1. The cyclists took least of 5.45 hours and most extreme of 11.29 hours to finish the K2 occasion. Age was the most significant factor in completing the race early. Cyclists of 18 years to 44 years finished the occasion with relatively indistinguishable fastest time. Cyclists over 55 years were the slowest, when contrasted with members of other age gatherings. Some cyclists were there in each age group, who either finished the race very slowly or very early with statistical significance. 

Scenario 2: Spent and First

 Scenario 3: Purchase and Age

Scenario 4: Quantity Other Quantity Stone

Scenario 5: Spent and Shop

(ii) Variables mapped with type of data as below.

Table 4: Type Details Mapping with Variables 

1. The different scenarios and their matched tools have been in the following table.

Table 5: Different Scenarios Matched with Appropriate Tools

Table 6: Scenario Comparison with Appropriate test

Scenario	Test
Scenario 1	E
Scenario 2	D
Scenario 3	F
Scenario 4	C
Scenario 5	F

References 

Bluman, A. G. (2009). Elementary statistics: A step by step approach. New York: McGraw-Hill Higher Education.

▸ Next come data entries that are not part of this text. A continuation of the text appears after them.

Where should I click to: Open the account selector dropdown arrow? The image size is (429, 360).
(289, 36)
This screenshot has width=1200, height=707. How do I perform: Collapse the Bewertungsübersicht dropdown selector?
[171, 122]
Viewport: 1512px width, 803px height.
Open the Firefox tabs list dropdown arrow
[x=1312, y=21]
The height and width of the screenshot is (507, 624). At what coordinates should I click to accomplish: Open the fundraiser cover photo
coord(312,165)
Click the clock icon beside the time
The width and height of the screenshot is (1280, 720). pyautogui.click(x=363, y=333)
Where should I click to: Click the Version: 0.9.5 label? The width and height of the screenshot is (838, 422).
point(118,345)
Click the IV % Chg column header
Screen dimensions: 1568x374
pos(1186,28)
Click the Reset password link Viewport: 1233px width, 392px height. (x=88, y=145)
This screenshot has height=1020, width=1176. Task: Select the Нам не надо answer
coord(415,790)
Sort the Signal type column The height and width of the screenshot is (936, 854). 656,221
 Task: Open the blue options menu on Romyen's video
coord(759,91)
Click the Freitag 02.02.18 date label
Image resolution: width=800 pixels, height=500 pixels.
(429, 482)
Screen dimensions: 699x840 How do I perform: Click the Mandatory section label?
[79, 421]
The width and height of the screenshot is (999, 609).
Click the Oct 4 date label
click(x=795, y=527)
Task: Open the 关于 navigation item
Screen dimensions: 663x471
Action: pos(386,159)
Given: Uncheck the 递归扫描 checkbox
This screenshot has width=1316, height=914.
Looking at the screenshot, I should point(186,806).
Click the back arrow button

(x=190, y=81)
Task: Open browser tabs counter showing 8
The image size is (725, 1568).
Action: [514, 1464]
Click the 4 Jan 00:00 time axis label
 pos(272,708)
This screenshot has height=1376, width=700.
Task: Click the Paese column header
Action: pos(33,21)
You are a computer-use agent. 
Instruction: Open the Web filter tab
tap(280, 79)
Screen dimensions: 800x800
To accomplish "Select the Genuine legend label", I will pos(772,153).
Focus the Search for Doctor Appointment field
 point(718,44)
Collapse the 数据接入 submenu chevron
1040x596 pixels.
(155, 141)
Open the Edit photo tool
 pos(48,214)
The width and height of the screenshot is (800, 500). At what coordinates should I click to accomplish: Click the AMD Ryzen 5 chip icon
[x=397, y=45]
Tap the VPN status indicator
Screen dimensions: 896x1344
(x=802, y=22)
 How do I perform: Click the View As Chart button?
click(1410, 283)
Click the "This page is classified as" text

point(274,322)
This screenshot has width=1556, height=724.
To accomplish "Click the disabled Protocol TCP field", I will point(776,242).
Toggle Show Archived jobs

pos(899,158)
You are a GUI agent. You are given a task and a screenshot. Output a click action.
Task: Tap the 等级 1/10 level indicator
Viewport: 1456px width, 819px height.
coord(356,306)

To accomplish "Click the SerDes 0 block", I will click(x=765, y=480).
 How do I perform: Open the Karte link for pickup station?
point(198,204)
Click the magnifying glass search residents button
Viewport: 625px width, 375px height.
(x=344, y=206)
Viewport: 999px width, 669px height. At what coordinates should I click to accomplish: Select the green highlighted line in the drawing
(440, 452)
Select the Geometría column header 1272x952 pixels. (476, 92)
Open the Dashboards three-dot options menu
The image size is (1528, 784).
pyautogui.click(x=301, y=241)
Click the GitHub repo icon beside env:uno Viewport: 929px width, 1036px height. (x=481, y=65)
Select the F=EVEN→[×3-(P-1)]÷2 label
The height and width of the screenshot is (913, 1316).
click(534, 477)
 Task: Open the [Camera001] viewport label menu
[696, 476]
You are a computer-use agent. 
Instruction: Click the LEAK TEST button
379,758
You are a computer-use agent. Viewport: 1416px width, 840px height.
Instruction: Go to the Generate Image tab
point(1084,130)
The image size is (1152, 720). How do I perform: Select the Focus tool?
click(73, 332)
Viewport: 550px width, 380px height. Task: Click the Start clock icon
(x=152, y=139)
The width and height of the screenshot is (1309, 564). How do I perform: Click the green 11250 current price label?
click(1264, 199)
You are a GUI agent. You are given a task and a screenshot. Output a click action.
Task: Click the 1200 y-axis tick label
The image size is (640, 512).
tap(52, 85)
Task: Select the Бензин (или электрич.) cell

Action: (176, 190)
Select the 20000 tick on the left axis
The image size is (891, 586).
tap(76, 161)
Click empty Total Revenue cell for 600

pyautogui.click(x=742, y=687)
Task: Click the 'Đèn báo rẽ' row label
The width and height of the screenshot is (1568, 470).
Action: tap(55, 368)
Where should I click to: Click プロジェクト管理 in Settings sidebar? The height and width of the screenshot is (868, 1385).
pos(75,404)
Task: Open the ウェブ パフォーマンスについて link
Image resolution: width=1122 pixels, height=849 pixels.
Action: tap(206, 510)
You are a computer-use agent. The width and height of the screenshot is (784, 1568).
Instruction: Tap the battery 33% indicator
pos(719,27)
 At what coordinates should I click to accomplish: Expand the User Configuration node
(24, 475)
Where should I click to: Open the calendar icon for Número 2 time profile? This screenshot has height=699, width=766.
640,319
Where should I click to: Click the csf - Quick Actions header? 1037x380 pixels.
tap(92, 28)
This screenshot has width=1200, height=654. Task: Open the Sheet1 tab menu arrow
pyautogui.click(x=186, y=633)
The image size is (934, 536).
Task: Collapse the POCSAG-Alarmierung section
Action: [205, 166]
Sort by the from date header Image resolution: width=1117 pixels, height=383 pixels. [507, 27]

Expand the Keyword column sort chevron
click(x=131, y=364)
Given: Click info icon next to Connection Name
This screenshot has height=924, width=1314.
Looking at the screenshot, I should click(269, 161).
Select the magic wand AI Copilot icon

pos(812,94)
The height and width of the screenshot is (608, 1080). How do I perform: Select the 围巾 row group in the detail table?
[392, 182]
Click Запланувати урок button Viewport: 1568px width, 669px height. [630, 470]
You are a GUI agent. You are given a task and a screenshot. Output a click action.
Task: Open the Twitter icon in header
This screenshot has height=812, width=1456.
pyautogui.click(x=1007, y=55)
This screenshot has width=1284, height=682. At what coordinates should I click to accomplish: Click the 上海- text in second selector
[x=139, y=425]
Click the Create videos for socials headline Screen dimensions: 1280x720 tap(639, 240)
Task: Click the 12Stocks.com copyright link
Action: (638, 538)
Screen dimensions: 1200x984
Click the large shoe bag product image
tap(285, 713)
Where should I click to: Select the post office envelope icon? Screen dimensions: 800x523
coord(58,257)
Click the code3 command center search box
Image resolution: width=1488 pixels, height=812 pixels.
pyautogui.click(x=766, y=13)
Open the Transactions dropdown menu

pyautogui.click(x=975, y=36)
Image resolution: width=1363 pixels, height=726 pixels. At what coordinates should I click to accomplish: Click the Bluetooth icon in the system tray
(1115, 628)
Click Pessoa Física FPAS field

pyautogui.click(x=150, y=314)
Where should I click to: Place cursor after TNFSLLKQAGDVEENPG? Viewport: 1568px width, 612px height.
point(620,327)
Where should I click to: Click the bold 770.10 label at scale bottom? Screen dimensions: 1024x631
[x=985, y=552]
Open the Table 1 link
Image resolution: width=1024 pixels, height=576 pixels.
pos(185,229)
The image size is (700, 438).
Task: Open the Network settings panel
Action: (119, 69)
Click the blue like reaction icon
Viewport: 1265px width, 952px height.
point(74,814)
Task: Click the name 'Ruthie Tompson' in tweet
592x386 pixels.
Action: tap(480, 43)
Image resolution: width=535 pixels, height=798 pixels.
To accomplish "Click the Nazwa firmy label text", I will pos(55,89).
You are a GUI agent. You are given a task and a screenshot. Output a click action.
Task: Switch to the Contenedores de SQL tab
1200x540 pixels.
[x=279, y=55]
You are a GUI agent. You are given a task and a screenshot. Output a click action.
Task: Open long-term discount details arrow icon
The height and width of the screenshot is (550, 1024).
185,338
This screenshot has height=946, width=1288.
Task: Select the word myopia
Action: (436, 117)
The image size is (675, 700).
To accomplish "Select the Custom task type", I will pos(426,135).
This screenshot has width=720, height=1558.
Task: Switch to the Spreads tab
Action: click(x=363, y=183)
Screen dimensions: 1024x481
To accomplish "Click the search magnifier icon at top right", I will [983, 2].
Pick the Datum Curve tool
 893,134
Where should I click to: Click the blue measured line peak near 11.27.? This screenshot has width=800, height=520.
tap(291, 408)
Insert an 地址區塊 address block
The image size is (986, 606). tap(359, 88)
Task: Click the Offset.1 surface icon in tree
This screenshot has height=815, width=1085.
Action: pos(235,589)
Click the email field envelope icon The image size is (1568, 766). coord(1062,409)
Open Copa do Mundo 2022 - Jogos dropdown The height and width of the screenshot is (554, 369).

Kim, T. K. (2015). T test as a parametric statistic. Korean journal of anesthesiology, 68(6), 540-546.

Lau, Y. T., Sussman, L., Espinosa, E. P., Katalay, S., & Allam, B. (2017). Characterization of hemocytes from different body fluids of the eastern oyster Crassostrea virginica. Fish & shellfish immunology, 71, 372-379.

Lord, F. M., & Novick, M. R. (2008). Statistical theories of mental test scores. IAP.

Nordstokke, D. W., & Zumbo, B. D. (2010). A new nonparametric Levene test for equal variances. Psicologica: International Journal of Methodology and Experimental Psychology, 31(2), 401-430.